The ClueWeb22 Dataset:
Document Details

The ClueWeb22 documents were collected and processed by Microsoft's Bing search engine team with support from Microsoft Research. The documents were reformatted and organized into a research dataset by the Lemur Project.

 

Documents

HTML web pages were sampled from the Bing index based on the distribution used to estimate the importance of each page on the web. Specifically, a page more likely to satisfy potential information needs from search engine users received a higher importance score, thus is assigned higher probability in the sample distribution. Pages that are of low quality were demoted in the sampling and spam pages were filtered. We also ensure the high coverage of the most important part of the web, often referred to as "head" in the web corpus. In total, 10 billion web pages were sampled from the indexed web pages in Bing during the first half of 2022.

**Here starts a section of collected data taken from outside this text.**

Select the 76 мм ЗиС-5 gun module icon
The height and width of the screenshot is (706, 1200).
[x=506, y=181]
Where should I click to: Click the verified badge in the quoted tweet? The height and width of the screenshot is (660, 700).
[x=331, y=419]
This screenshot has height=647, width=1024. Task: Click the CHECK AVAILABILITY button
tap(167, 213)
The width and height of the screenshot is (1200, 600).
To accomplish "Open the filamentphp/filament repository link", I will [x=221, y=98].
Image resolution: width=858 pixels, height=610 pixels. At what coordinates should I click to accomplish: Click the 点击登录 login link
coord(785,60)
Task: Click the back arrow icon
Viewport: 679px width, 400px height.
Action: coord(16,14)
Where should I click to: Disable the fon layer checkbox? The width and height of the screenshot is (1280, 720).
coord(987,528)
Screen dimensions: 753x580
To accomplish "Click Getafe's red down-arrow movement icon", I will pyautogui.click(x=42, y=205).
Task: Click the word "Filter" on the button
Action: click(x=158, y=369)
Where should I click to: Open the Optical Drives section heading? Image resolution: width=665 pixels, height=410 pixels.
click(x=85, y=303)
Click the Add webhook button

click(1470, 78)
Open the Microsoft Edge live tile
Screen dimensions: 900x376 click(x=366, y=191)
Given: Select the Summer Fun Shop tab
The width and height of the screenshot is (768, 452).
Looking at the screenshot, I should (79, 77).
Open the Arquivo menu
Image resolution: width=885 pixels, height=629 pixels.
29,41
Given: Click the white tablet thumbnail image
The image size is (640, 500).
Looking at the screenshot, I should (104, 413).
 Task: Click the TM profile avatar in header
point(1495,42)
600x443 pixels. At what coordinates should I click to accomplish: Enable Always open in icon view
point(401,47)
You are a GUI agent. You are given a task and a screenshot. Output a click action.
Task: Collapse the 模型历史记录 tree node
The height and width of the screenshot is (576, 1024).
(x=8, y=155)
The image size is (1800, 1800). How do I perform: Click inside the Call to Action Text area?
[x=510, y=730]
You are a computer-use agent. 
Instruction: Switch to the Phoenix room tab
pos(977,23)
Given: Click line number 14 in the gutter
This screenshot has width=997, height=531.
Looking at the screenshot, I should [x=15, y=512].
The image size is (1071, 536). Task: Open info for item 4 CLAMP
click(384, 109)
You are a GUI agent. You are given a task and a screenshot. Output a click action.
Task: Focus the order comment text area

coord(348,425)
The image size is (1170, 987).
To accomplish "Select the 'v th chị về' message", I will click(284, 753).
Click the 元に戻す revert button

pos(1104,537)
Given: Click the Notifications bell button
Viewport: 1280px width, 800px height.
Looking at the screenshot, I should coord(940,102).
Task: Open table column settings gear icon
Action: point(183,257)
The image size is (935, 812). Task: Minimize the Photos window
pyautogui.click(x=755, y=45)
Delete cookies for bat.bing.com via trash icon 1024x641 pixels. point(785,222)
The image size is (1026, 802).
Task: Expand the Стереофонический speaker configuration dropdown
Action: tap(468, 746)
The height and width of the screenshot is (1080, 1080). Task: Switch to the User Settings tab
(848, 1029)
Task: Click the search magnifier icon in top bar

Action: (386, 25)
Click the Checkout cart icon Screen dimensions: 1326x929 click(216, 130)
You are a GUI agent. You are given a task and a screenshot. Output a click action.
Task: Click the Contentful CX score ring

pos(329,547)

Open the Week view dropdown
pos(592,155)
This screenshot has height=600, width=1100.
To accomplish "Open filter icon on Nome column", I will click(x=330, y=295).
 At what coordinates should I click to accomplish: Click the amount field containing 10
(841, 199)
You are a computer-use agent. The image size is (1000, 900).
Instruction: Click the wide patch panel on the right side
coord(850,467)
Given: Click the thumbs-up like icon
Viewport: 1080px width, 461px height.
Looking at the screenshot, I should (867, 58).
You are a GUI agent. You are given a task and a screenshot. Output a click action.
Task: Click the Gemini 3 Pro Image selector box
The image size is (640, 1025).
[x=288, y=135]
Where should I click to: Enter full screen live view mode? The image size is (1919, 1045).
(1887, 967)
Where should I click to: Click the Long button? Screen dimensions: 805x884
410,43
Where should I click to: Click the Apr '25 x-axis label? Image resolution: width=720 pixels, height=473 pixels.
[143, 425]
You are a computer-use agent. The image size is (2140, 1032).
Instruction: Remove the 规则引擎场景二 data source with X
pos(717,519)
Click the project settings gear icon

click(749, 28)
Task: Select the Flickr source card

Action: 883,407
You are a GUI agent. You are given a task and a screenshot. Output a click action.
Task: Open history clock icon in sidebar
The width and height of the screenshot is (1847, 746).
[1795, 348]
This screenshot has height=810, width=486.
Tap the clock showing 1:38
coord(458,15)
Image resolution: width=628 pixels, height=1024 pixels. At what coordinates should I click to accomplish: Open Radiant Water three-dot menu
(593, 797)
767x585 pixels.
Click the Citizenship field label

Documents are provided in six formats: html, outlink, inlink, txt, vdom, and jpg. ClueWeb22-B documents are provided in all six formats. ClueWeb22-A and ClueWeb22-L documents are provided in fewer formats, to keep computational and storage costs reasonable.

 

Semantic Analysis

Web pages were analyzed by Microsoft's web page understanding system. It includes a Visual Rendering component that enhances the HTML with annotations about how an element appears to a person, and a Semantic Annotation system that learns to classify nodes in the annotated HTML DOM tree to recognize important elements. Semantic annotations include header, table, list, title, primary content, and paragraph. Semantic annotations were then used to extract the text contents from the page.

When available, semantic annotations of web pages are stored in the vdom directory hierarchy.

The extracted text contents ("clean text") of web pages are stored in the txt directory hierarchy. The txt files may be especially useful for researchers that want to avoid parsing HTML.

 

Screen Shots

Most pages in ClueWeb22-B are also provided as jpg files ("screen shots") that show how the page would have appeared to a person viewing it on a display with a horizonal resolution of 1024 pixels and an unlimited vertical resolution.

 

Outlinks and Inlinks

Many pages have outlink and inlink data. Outlink data are the url and text associated with the <a href="..."> HTML tags in the page, if any. Inlink data are the urls of other pages that point to the page, with the text enclosed in the <a> and </a> HTML tags.

For example, suppose http://lemurproject.org/clueweb22/index.html contains the following text.

<a href="http://lemurproject.org/clueweb22/docspecs.html">ClueWeb22 dataset format</a>

http://lemurproject.org/clueweb22/index.html has an outlink to http://lemurproject.org/clueweb22/docspecs.html with the text "ClueWeb22 dataset format".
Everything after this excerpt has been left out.